_SELECTED EXCERPT_.
Ponderings on Lehane and other things

At the urgings of my b-in-l Gavin, I have finally started reading Dennis Lehane's first effort at historical fiction: The Given Day. Set in the early part of the 20th Century, this book includes real-life historical figures like Babe Ruth, the famous baseball player, as well as political figures of the day. I haven't gotten very far yet but Lehane's description of the Babe watching a negro-league baseball game (complete with the historically accurate but now considered offensive terminology to describe the black ball-players) is quite exceptional.

I am looking forward to reading more but have so many other projects on the go (including Christmas, of course, and other related tasks) that it may take me some time to finish the book. I'm hopeful that it will be more about the history and less about blood and gore than some of his other books but we'll see.

In the meantime, of course, I continue work on the Harry Potter Concordance. It's slow work but I'm thoroughly enjoying it. I've set up a table and computer downstairs in what we call our "White Room" so that I can leave the stuff out, ready for me to come back to it whenever I have a chance. Our dog likes that room too since it's nice and cool and she has plenty of space to lie down and sleep.

_SET OF TASKS_.
1 - From the post about reading The Given Day, reproduce the passage starting at "I am looking" and ending at "but we'll see.".
2 - In the post about reading The Given Day, what does the writer call the room where the table and computer for the Harry Potter Concordance are set up?

_AVAILABLE DATA_.

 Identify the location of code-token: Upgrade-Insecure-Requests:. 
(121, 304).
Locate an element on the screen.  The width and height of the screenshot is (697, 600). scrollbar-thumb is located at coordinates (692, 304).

_SOLUTIONS IN ORDER_.
1 -
I am looking forward to reading more but have so many other projects on the go (including Christmas, of course, and other related tasks) that it may take me some time to finish the book. I'm hopeful that it will be more about the history and less about blood and gore than some of his other books but we'll see.

2 - The "White Room," which is downstairs.